## BEGIN TEXT TO READ
So, where to start? Hmmm... let's start with Air France sucks farts from dead cows. The flight from Montreal, Canada (I had to take an "Air France" charter bus from Ottawa to Montreal) to the Charles de Gaulle airport in France was late getting in, so I missed my connecting flight to Hamburg. By the time I got there, I had missed all of the train connections to East Germany. I had planned to visit my very good friend [profile] blackbird_tanya (sorry to Dreamwidth users, that will be a broken or incorrect username) in and around the Erfurt region, and that was why I had arrived on the weekend before the conference. It only would have been for a day or so, but she visited me (and others, of course) while she was heading across Canada on family business, and I thought it proper to reciprocate since I was finding myself within reach of where she lived. But, it was not to be, there were no trains out that night, and if I tried the next day, I'd just have to turn around and head straight back to Hamburg at the crack of dawn on Monday. I was, shall we say, not a happy camper. When you add to that the fact that I had not made any arrangements for accommodations in Hamburg until Monday evening, and I was travelling on a starving-student budget (it was travel on the hairy edge of possible even though it was nominally funded by Carleton, I was on my own for any expenses outside of the three days of the conference proper I was going to, and wasn't expecting my piddling paycheque until Monday as well), I found myself stranded in Hamburg with no place to stay, not nearly enough money, and I had found out that I was going on the trip only a week or two before I left so I didn't even have a chance to learn a few words of German to let me function. It was not a good scene. I knew I could figure out a way of staying off the streets that weekend (I am, if I may say so, resourceful), but I was seriously bummed out about not being able to visit with my friend because of crappy airline service.
## END TEXT TO READ
◆ PROBLEM DETAILS
Write what comes next in the account of being stranded in Hamburg, picking up right after its final sentence.
## BEGIN SUPPLIED INFORMATION
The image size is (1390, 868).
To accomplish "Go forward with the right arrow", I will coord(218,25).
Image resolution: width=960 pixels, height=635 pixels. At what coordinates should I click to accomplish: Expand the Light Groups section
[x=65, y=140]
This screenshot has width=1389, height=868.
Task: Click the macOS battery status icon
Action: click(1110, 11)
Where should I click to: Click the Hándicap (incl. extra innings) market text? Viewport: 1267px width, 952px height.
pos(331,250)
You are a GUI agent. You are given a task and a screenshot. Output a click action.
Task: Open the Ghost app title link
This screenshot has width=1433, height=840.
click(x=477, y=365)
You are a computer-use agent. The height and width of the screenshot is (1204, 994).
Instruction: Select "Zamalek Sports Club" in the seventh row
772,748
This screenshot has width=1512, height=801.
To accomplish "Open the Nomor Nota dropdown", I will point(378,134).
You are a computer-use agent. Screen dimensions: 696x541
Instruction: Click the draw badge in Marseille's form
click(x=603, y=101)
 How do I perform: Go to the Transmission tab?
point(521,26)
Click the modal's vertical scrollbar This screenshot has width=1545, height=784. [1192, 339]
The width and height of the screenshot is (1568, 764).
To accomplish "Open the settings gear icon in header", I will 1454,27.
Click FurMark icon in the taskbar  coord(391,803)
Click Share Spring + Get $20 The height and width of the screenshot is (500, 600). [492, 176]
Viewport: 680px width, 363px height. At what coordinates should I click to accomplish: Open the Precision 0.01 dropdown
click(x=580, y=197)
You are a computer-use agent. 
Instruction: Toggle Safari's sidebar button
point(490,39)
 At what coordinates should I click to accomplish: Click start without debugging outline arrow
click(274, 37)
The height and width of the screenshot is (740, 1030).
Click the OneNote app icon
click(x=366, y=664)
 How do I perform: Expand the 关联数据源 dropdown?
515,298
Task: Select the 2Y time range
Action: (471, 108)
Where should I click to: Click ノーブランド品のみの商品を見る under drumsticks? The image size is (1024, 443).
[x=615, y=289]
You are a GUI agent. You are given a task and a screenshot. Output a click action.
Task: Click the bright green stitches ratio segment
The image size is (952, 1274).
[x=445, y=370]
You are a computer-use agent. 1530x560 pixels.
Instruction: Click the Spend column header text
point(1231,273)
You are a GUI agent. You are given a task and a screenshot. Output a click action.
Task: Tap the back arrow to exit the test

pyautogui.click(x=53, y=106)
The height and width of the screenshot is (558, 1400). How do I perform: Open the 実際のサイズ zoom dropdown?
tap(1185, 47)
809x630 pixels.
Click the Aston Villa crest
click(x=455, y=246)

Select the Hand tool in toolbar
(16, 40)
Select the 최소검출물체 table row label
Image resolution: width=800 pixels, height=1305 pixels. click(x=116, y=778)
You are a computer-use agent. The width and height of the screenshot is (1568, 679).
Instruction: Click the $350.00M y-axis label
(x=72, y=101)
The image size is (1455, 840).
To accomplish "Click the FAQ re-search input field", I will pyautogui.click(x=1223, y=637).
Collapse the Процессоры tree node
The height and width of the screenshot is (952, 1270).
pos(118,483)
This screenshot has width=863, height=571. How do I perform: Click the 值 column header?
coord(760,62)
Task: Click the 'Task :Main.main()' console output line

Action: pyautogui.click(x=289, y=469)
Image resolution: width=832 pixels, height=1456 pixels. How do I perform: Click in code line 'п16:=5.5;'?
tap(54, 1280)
## END SUPPLIED INFORMATION
◆ TASK RESULT
So... what to do? On the streets of a foreign city with no place to go, not knowing a word of the language (okay, no useful words... seriously how far was knowing how to say "lederhosen" going to get me?), and pretty close to broke for two more days. I did what anyone in my situation would do: called my punk friends to ask if I could couch-surf for the weekend! Now, to be fair, I had planned to meet up with them later in the week since they were living in Hamburg (thank goodness I was in Hamburg and not Bucharest or something), but this was an unexpected turn of events and I figured I should a least start there before I spent my last centime on two nights accommodations (presuming I could find a place cheap enough). Ultimately it all worked out and they were ultra-awesome in letting me impose for a few days. I managed to figure out how to buy a U-Bahn ticket, and then found my way out to the neighbourhood they lived in (they provided directions and met me at the station... Hamburg public transit is amazing... and my friends are even more amazing!!!), we grabbed a bite to eat at a restaurant on the way, and I got to stay with one of the coolest people on Earth for the weekend: [personal profile] dextra (hmmm... someone does seem to have this username on Dreamwidth, but it's not the person I'm talking about). [profile] pfloide was away at a mathematics conference or something at the time (or was it working on the updates for a paper that had been accepted for publication in a peer-reviewed journal?... I know he was doing that too, my memory is a little fuzzy on the specific details, it has been a while and a lot has happened in the intervening months), but I did get to meet up with him later in the week for a fun get together with a bunch of expats, and few Germans (including someone that I knew in the physics community in Hamburg, who came out with me). I developed a nominal friendship with their crazy cat that weekend, and managed to get myself better oriented in Hamburg before heading in to the conference Monday morning. I remain very appreciative and thankful that my sorry ass was saved and that [personal profile] dextra and [profile] pfloide were so gracious that weekend. I was still bummed about not making it to Erfurt, but it was really good to get together with another old friend that I hadn't seen in many years. You can tell just how fierce their cat was in this picture I took...



Note: As with all of these sorts of posts, you can click on a picture to open the full size image in a new tab... just in case you should be so desirous ;).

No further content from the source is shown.